As Plotinus states quite specifically (Ennead 1.1.3), one goal of Philosophy is to turn the soul away from its desire for matter and turn it toward reason and the beyond-reason of nous. How is this done? In one important passage (VI.7.36), he writes:

We are taught about it by comparisons and negations and knowledge of the things which come from it and certain methods of ascent by degrees, but we are put on the way to it by purifications and virtues and adornings … [emphasis added]

And in another key passage, Plotinus writes:

How can one see the inconceivable beauty which stays within the holy sanctuary and does not come out where the profane may see it? Let him who can, follow and come within, and leave outside the sight of his eyes and not turn back to the bodily splendors which he saw before. … Shut your eyes, and change to, and wake, another way of seeing, which everyone has but few use. (I.6.8; emphasis added. Both translations are by A.H. Armstrong in the Loeb Classical Library edition, published by Harvard University Press.)

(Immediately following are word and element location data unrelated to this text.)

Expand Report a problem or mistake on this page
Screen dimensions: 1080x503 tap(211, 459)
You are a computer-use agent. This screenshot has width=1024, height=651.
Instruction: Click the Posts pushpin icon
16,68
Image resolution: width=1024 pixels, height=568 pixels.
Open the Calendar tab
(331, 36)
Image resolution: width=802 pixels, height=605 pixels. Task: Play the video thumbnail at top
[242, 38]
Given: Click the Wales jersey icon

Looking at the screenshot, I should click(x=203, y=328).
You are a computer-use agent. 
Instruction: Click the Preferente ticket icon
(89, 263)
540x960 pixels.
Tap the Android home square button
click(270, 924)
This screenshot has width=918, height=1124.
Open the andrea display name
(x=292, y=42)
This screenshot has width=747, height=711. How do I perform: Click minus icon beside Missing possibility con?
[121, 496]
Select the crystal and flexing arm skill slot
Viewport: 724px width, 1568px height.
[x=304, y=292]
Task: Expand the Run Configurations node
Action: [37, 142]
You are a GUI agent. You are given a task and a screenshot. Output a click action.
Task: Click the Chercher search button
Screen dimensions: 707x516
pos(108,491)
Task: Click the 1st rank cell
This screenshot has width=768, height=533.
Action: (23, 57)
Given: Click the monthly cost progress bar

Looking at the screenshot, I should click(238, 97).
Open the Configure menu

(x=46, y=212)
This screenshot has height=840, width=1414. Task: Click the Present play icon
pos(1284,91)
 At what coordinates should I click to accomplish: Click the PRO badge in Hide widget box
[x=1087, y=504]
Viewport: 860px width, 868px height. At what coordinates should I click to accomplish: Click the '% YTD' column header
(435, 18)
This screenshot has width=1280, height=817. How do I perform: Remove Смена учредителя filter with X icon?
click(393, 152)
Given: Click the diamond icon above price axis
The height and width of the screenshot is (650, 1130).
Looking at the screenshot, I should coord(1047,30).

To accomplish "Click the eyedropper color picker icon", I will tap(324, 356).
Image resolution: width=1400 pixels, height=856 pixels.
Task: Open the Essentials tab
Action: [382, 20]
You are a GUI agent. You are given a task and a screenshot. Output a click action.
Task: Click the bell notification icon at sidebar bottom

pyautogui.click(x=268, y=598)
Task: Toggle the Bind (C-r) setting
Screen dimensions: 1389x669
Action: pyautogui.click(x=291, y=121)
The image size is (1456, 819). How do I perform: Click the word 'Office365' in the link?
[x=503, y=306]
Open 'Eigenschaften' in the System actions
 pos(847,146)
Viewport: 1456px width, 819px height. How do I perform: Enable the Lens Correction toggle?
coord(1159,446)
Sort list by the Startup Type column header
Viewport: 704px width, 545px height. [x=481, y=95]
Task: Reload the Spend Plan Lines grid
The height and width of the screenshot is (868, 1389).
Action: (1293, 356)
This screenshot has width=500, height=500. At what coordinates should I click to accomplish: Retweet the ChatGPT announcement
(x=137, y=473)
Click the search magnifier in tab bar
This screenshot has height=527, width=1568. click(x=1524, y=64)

What we are seeing here are obviously references to some form of what we call meditation today. In Plotinus’ time, the Latin words meditatio and contemplatio referred to two different modes of mental activity, meditatio being “discursive” and dualistic, contemplatio being non-dualistic and unitive. Those terms remained standard in the Western Church until the 20th century. In Greek, the equivalent of contemplatio is θεορια (theoria); various words and phrases (e.g., συννοια, sunnoia) refer to introspection generally and may be translated as “meditation.”

The point, now that I’ve finished with the footnotes and glosses and flourishes, is that a school of Philosophy, in its practices, bore much more resemblance to, for example, a Buddhist monastery than to a modern university’s Department of Philosophy. And not just in its practices, but equally in its goals. No matter how much lip-service modern educators may pay to the idea of turning out “well-rounded” individuals (and in fact they’re advocating that approach much less these days than they did a few decades ago), what they’re really about is preparing people to become cogs in the machinery of the modern global economy.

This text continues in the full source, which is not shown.